In 37 games with the Barons this season, Paajarvi scored four goals and added 16 assists. As arduous as his journey has been over the past calendar year, he remains focused and isn't at all deterred by frustration.
"No," he deadpanned. "I've been in [this position] before. My mindset is to keep going no matter what."
"Ryan Jones has a certain skill-set. Magnus Paajarvi has a certain skill-set. For both, an excellent one in what they're capable of doing," Krueger added. "If you think about Jonsey last year, he jumped into the power-play, played on the penalty kill and was hard to play against in front of the net. [Magnus is] someone, I believe, that can play up in the lineup eventually, but in the meantime could give us some time on the penalty kill. That's what we're working on with him. We're trying to broaden his horizons, because he came from a very offensive past with Timra in the Swedish Elite League. You often will have players that need time to evolve."
Evolution in Paajarvi's case means identifying a new role, such as the one left by Jones. Hartikainen, on the other hand, doesn't have to worry about that. He's been told to stay the course.
"I hope (I can make the team)," he said. "I really have nothing left to prove in the AHL."
Last season, Hartikainen appeared in 17 games with the Oilers, collecting two goals in five points. In 2012-13 with the Barons, he was easily one of the team's most dangerous and effective forwards, as his 11-goal, 27-point output would suggest.

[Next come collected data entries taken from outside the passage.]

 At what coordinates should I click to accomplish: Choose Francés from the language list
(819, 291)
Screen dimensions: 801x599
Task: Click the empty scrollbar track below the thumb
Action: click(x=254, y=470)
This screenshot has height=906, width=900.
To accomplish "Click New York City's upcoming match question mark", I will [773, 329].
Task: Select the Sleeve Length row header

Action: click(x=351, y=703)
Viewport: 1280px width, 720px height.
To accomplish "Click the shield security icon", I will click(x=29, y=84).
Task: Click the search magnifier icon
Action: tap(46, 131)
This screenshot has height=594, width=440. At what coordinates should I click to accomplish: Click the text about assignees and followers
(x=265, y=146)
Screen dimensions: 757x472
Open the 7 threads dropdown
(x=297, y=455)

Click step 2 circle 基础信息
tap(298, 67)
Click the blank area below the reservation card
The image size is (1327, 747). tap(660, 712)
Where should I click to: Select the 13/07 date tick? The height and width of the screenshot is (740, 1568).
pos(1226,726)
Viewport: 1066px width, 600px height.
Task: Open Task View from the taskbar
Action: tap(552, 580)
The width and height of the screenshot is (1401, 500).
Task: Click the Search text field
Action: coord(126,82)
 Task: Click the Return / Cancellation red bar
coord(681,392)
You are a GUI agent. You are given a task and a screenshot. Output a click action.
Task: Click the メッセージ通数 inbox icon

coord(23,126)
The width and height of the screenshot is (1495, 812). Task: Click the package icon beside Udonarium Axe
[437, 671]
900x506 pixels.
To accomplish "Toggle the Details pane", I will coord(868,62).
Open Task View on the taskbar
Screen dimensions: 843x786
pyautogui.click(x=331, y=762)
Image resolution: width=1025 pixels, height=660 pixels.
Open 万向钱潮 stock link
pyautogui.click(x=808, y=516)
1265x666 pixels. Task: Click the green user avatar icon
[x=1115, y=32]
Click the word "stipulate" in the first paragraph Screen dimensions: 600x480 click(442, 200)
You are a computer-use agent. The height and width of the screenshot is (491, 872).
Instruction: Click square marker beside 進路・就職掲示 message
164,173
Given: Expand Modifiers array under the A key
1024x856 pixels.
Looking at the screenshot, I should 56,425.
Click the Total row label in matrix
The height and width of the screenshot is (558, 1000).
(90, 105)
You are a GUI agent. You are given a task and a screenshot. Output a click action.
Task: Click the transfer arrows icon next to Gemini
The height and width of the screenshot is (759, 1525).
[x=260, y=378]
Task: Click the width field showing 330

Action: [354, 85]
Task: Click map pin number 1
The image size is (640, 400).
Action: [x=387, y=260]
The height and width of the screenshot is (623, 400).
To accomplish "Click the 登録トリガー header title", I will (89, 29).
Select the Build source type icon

"I've been doing good and I feel like I've had a good two-and-a-half years that I've been there. I feel I'm ready to make the jump to the NHL. The Oilers want me to play the same game up here that I've been playing in the AHL. For me it's all about being physical, forechecking hard and getting to the net. If I continue to do it here, I'll have success."
Playing on a line with veterans Shawn Horcoff and Ryan Smyth Monday, it's easy to see why his addition could be a good one for the Oilers this season.
"He's a big body in front of the net," Krueger noted. "If you look at guys like Horcoff and Smyth, Hartikainen gives up depth in that position -- particularly on the power-play."
Here are the line combinations Head Coach Ralph Krueger rolled with throughout the brisk, hour-and-a-half skate at Rexall Place:
Taylor Hall - Ryan Nugent-Hopkins - Jordan Eberle
Nail Yakupov - Sam Gagner - Ales Hemsky
Ryan Smyth - Shawn Horcoff - Teemu Hartikainen
Ben Eager - Eric Belanger - Lennart Petrell
Darcy Hordichuk - Chris VandeVelde - Magnus Paajarvi
The Oilers will be back on the ice Tuesday at 11:00AM.